## start
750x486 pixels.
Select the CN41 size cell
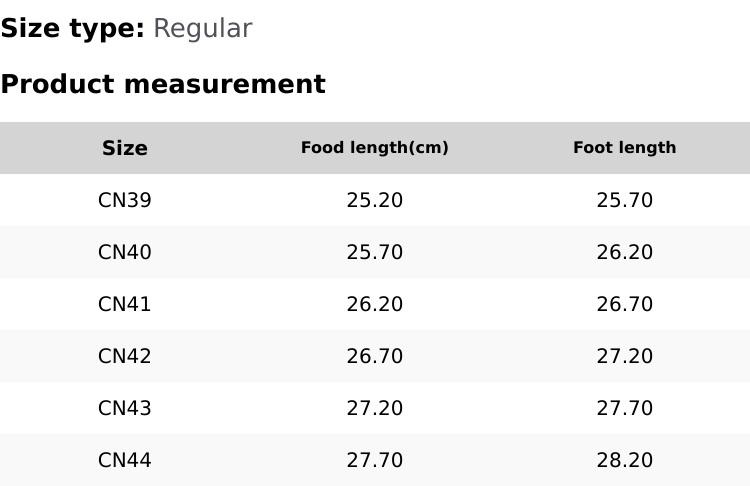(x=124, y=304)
## end
## start
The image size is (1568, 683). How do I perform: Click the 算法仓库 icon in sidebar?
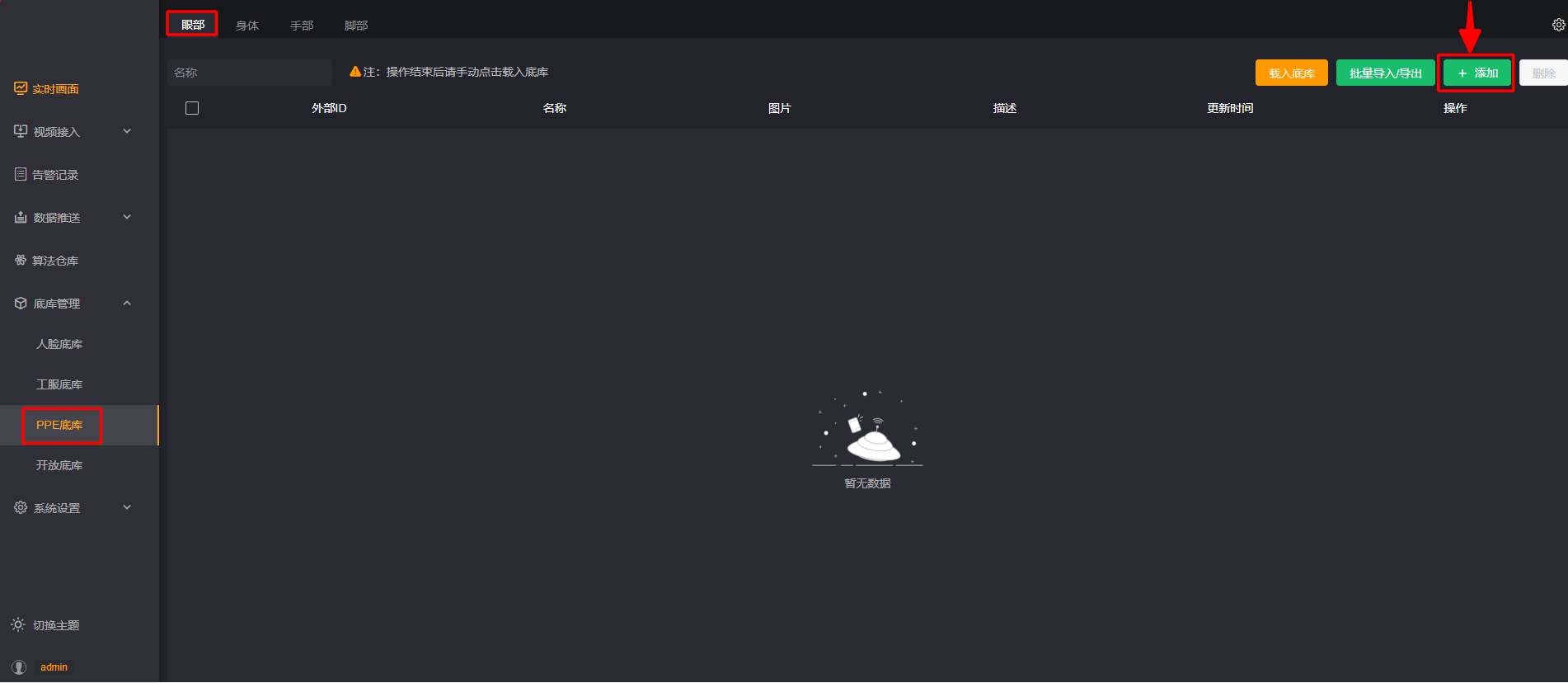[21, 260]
## end
## start
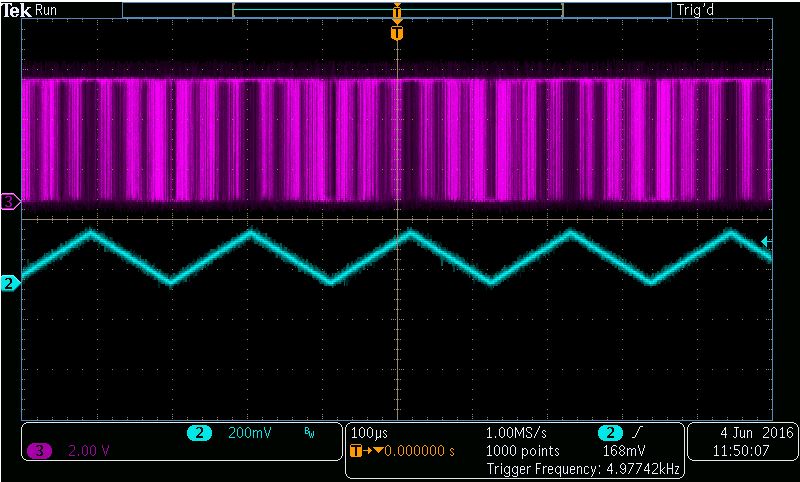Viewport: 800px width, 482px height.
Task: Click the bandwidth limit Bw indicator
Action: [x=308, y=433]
## end
> The request:
Identify every line of the items above that contains the string "size", and copy each such line in full. Letter case matters.

> Problem solution:
Select the CN41 size cell
The image size is (1568, 683). How do I perform: Click the 算法仓库 icon in sidebar?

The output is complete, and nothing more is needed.